Había que estar allí, "en el lugar de los hechos", y hasta allí se apresuraron, pareciera tonto el que no
llegue. Noticias de alcance -aunque luego no eran tales-, pluriconexiones de
vértigo, recapitulaciones, titulares -siquiera apresurados y con algún error
ortográfico-, testimonios temblorosos e impactados y mensajes o faldones a pie
de pantalla… Siempre tendremos París, con sus imágenes reales y realistas, con
su balance de horror… y con su espectáculo mediático. Que haberlo, hubo.
¿Cómo, si no, calificar el selfie de Carlos Herrera, con gesto incluido, ante los ramos de
flores amontonados en las cercanías de Bataclán? ¿Cómo, si no, criticar el
empecinamiento narrativo de Ana Rosa Quintana interrumpiendo un minuto de
silencio? ¿Cómo, si no, describir el atuendo de Antonio García Ferreras para
trasladar los impactos de los proyectiles y los restos, aún apreciables, de la
sangre derramada? Ciertamente, no faltaba nada "desde el lugar de los hechos". Cuando se enseñaba que el periodista o el informador no era
noticia, que lo relevante eran los acontecimientos de los que había que
informar, aquella gráfica se hubiera conservado -todo lo más- para un reportaje
de aniversario o un libro de memorias; aquella interrupción hubiera merecido la
reprimenda sin paliativos de un jefe mientras que el relato, pese al soporte
audiovisual y la vestimenta ‘ad hoc’, habría de correr suerte parecida.
Se dirá que andaban en la carrera por la audiencia y hasta
habrá quien hable de la competencia en la vorágine del realismo natural, del
riguroso directo y de los adelantos tecnológicos. Sin elevar más el listón
crítico: fueron corresponsales de guerra por un día. Mejor: por unas horas. A
fin de cuentas, el presidente Hollande iba a proclamar ese estado con la
solemnidad política que exigía lo ocurrido. Estaban allí, querían contarlo, era
su deber. Pero no pudieron contener sus afanes de visualización, por decirlo de
forma benevolente, y cedieron al sensacionalismo. Queriendo -o sin querer-
montaron el ‘show’, cultivaron el morbo sacrificando la información y
contribuyeron al espectáculo que debieron haber evitado.
El periodista y escritor mexicano Diego Petersen Farah les
hubiera dado la bienvenida hace cinco años, cuando escribió que “lo importante
no es la veracidad de los hechos sino la capacidad de sorprendernos más veces
en menos tiempo”. Es como si banalizar la información fuera moneda corriente,
incluso irrespetando los instantes de silencio en memoria de las víctimas,
porque lo importante es aparecer junto a las flores o los charcos de sangre.

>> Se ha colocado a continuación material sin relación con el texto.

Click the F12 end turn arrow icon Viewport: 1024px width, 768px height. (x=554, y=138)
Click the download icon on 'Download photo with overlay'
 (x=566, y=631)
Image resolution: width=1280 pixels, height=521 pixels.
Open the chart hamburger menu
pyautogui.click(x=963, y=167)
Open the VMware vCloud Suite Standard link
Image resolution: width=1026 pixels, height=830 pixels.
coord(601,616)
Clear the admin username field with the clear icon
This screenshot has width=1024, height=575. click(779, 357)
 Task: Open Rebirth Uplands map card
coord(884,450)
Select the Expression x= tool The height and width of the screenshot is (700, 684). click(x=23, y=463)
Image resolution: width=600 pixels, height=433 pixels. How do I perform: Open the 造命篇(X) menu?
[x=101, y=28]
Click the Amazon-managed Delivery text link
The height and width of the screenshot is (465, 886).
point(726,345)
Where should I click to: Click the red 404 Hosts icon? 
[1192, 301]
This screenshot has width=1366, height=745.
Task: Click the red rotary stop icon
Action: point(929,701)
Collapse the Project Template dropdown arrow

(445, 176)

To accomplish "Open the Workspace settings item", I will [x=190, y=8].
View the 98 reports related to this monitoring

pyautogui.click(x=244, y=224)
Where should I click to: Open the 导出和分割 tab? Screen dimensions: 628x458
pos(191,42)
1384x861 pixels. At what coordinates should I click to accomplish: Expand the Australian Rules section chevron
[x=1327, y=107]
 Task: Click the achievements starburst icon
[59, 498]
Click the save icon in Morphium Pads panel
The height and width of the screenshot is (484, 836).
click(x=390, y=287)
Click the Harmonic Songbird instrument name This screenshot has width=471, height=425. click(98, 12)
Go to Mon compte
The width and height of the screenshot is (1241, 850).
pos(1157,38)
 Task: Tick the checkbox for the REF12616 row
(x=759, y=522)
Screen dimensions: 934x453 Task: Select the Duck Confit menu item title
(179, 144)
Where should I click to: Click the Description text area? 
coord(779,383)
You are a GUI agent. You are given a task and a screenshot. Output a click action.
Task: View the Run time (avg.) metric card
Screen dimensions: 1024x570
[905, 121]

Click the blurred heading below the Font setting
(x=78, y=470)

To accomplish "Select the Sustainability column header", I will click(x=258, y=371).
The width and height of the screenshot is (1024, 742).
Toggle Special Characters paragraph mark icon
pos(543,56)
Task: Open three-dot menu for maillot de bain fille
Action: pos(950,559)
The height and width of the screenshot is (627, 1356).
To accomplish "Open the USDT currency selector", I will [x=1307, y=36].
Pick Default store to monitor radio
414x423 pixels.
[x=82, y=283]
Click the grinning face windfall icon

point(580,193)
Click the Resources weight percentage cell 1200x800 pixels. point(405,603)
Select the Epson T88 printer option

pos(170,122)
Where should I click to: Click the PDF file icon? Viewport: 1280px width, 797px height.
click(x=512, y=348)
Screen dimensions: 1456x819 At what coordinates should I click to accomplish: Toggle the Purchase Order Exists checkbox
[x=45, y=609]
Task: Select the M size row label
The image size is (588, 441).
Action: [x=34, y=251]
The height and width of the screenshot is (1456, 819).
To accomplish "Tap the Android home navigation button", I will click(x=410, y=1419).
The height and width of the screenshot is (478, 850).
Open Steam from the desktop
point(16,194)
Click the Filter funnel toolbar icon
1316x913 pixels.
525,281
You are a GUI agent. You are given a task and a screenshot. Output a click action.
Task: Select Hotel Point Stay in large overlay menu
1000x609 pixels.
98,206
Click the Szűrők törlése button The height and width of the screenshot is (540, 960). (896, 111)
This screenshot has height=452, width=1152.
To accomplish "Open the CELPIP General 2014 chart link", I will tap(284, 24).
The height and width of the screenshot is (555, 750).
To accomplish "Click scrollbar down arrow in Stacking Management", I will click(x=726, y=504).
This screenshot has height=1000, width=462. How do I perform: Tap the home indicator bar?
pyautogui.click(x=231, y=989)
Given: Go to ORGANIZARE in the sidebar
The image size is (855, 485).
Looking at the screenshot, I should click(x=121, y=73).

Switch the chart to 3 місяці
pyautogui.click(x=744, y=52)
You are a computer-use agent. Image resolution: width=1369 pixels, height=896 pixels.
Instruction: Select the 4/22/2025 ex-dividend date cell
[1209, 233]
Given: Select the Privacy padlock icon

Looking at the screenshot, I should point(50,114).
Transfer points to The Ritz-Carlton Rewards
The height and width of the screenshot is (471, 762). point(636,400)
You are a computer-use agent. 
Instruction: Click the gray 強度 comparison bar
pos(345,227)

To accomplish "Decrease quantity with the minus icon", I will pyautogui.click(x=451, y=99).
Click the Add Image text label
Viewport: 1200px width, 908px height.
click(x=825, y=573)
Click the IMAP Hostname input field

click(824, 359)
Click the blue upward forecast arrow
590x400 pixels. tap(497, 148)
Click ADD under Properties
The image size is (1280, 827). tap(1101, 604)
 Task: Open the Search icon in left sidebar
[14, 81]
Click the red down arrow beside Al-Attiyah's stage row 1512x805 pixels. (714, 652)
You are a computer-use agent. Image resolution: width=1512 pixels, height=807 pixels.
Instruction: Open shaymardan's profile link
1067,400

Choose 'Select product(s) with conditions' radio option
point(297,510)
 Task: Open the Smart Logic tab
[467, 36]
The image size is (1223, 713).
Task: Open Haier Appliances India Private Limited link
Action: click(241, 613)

Con razón decía Petersen que el periodismo está siendo víctima de sus propios
medios. Una cosa es que haya que estar donde se produce la noticia -para una información
más completa y más directa, se supone- y otra muy distinta convertirse en un
elemento del espectáculo que se va forjando -incluso con una difícilmente
eludible carga emocional y hasta riesgosa- con tal de salir antes o hacerlo de
forma tal que vale cualquier recurso, incluida la audacia, para acreditar la
competitividad, que no la profesionalidad.
“A los periodistas de hoy nos está aniquilando la
fascinación por la imagen propia”, concluyó el autor mexicano. Cuánta razón.